With a professional background as a teacher of the Mandarin language at prestigious independent schools in Melbourne, Peterson’s command of the Chinese language along with the Cantonese dialect learned during time spent in Hong Kong, enabled him to communicate efficiently and fluently with Sifu Wong. This graduated to the point where Peterson accompanied the master on worldwide teaching tours, acting as translator and demonstrator for Wong. It was a traditional Chinese martial arts student-teacher relationship in the classical sense.
Peterson’s aim now is to “teach Wing Chun to anyone who wants to learn it properly, in the same way it was taught to me by Sifu Wong”.
While courting his now-wife Norintan, Peterson made several visits to Malaysia before getting married and settling here. The local Wing Chun community learned of his visits and invited him to present seminars, and with each visit, the number of attendees grew.
“Eventually, we did a full-on public seminar in Kuala Lumpur which attracted some 70 plus Wing Chun aficionados from all over the country, many of whom are still training with me today as my most senior students,” says Peterson, who is in his 50s.
“One of them, Chua Jon Dep, who had been running his own class in KL for a number of years, and who’d been involved in Wing Chun for over 10 years when he met me, basically handed over his keys and said, ‘Sifu, please run the class and teach me,’” says Peterson.
Peterson’s approach to Wing Chun – or Ving Tsun, as it is spelled in the Sifu Wong lineage – takes the core tenets of efficiency, directness and explosiveness to what may be described as the most concentrated expression of those concepts.
While most martial arts styles and schools are called forms of self-defence, Peterson prefers to refer to Wing Chun as a “personal protection” system. This is in keeping with the art of Wing Chun itself as a form of combat, first developed at least two centuries ago in Southern China as a way of quickly training effective fighters to combat the Manchurian Qing Dynasty, by the native Han Chinese.

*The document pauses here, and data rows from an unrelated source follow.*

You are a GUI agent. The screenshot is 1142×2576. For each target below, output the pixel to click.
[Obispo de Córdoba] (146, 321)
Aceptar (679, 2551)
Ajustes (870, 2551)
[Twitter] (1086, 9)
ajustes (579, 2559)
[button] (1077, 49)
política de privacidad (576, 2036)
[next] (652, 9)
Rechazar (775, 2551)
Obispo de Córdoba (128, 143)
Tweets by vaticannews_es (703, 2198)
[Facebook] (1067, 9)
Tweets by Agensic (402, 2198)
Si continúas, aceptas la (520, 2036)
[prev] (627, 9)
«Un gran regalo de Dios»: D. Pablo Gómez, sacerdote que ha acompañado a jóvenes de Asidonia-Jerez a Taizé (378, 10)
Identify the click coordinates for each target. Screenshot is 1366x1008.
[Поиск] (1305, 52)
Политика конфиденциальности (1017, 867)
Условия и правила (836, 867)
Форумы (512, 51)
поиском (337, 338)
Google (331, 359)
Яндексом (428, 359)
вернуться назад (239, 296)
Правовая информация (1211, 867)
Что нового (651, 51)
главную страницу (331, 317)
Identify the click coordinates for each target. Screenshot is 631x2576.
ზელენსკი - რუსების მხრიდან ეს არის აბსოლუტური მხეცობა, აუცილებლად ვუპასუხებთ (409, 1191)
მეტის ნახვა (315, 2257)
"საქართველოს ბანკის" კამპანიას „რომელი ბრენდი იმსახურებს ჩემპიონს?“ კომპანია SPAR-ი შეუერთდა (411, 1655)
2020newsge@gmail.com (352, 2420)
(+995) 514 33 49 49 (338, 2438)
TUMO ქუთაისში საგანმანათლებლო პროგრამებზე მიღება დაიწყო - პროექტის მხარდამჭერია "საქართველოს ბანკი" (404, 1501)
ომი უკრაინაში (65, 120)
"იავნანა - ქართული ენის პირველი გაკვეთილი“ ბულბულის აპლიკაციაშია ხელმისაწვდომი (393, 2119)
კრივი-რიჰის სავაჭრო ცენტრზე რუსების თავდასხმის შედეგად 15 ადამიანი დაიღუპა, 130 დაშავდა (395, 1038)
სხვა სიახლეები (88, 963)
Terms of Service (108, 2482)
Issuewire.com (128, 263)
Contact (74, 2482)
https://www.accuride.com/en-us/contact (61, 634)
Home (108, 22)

When asked about the obvious juxtaposition of a Western or white Sifu teaching Oriental martial arts, Peterson says, “Overall, both WSLVT (Wong Shun Leung Ving Tsun) and myself have been extremely wellreceived in Malaysia by the general public and the local martial arts community. There was some initial negativity that brought on comments such as ‘What would a gwailo know about real Gung-fu?’, but that has pretty much died down now.
“Some who had claimed to represent WSLVT before I came here have miraculously disappeared from the scene while our school has gone from strength to strength.”
The main school is situated in Seremban, where Peterson lives with his wife, a doctor at a local specialist hospital. Juggling the roles of husband, father and prolific columnist, Peterson also oversees the training of over 60 students at his school, or mo-gwoon, three days a week, and twice weekly in Kuala Lumpur at Taman OUG.
His fluency in Mandarin and Cantonese means he can communicate effectively and without hesitation with the majority of the students who are Chinese, but the classes also contain a sprinkling of the diversity that
Peterson will accept students of any age, as long as they are willing to commit to lessons.